The calculation of S^X(Q) and g^X(r) from Ab Initio Molecular Dynamics (AIMD) calculations provides valuable insights to analyze and interpret the experimentally obtained total scattering. Indeed, each peak in the S^X(Q) results from the combined complex contributions of each atomic pair, possibly positive or negative (Fig. 3, left panel). The first peak at Q ~ 28.5 nm⁻¹ results from the positive contribution of the cation-cation pairs together with the O-O bonds. The second peak at Q ~ 38 nm⁻¹ is mainly due to O-O and Mg-O bonds, with an increasing contribution of Si-O at larger Q values. In the X-ray weighted total radial distribution g^X(r) function (Fig. 3, right panel), the first coordination sphere, denoted as r1, primarily encompasses the shortest bonds such as Si-O and Mg-O. On the other hand, the second coordination sphere, referred to as r2, predominantly represents the O-O bond distance, together with small contributions from cation-cation pairs, mainly Mg-Si bond.

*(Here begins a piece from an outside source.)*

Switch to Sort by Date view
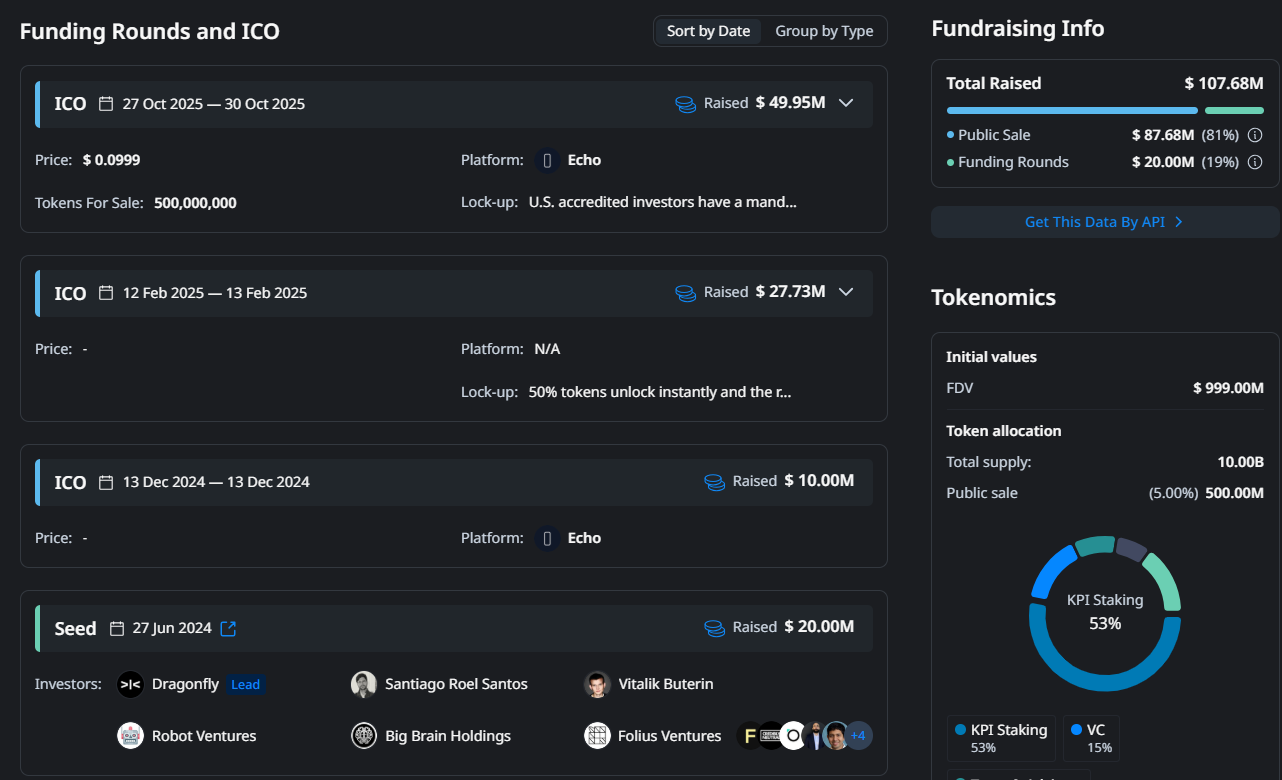The image size is (1282, 780). (708, 31)
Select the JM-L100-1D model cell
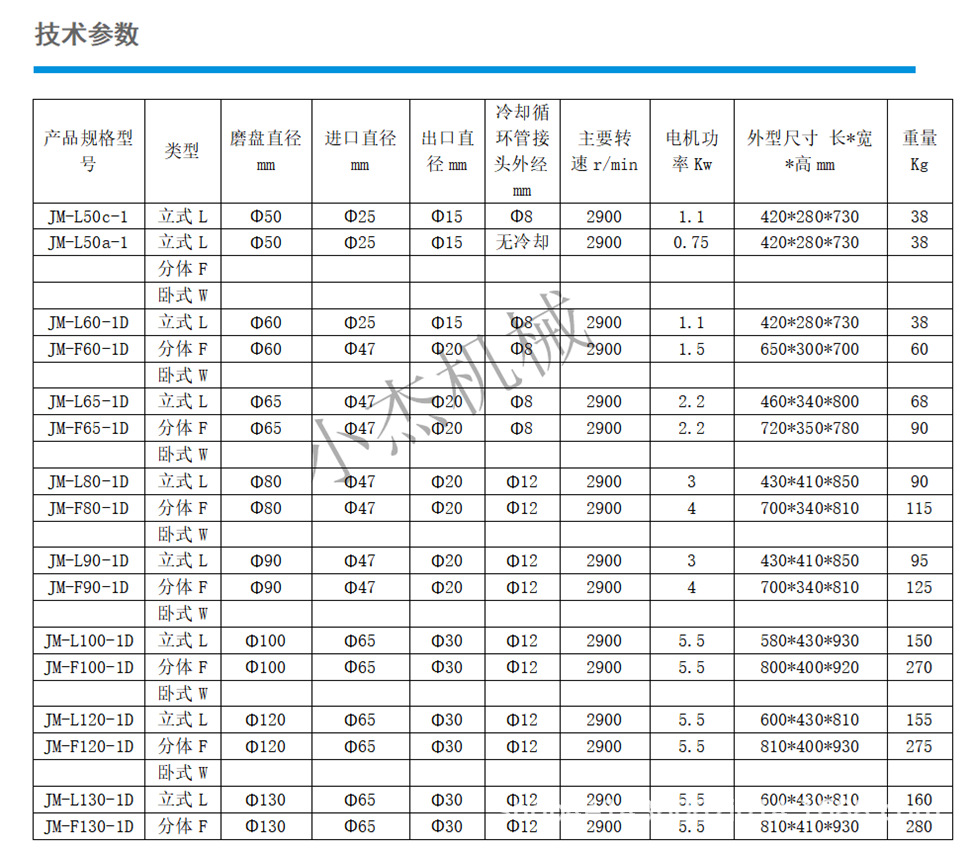Screen dimensions: 970x849 point(89,641)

Fig. 3: AIMD calculations on MgSiO₃ glass Hugoniot at 6000 K (P = 167 GPa; density of 5.17 g/cm³).

a Total and partial X-ray weighted (see Methods and Figure S7) structure factors S^X(Q). b Total and partial X-ray weighted (see Methods and Figure S6) radial distribution functions g^X(r).

Our experimental data does not exhibit any significant trend or structural difference due to changes in Fe content (Fig. S5). This is further supported by comparison of AIMD calculations of the structure factors and radial distribution functions between pure MgSiO₃ and in a composition close to (Mg_0.9Fe_0.1)SiO₃ (Fig. S9) at similar conditions. Thus, given the relatively low Fe contents and the overall weak contribution to the local structure, our approach comparing our Fe-bearing experimental results with AIMD calculations on pure MgSiO₃, cold compression of MgSiO₃ glass¹⁴ is suitable.

In our previous study¹⁰, we demonstrated that, at comparable densities, there are significant similarities in the diffractogram of high-temperature glasses and liquids, as well as cold compressed glasses, in particular the diffuse diffraction peak positions. However, the limited Q-range prevented us from investigating the local structure g^X(r) and determining whether the features observed in reciprocal space have comparable signatures and similarities in real space. In this study, thanks to the availability of high-energy XFEL radiation at 17 keV, we can analyze the structural properties of MgSiO₃ glass shock-compressed along the Hugoniot, and provide a direct and quantitative comparison with previously published local structure data obtained at comparable densities¹⁴ (Fig. 4). Furthermore, the comparison with AIMD simulations enables us to deconvolute the contributions from different atomic pairs, providing a detailed view of the local atomic structure.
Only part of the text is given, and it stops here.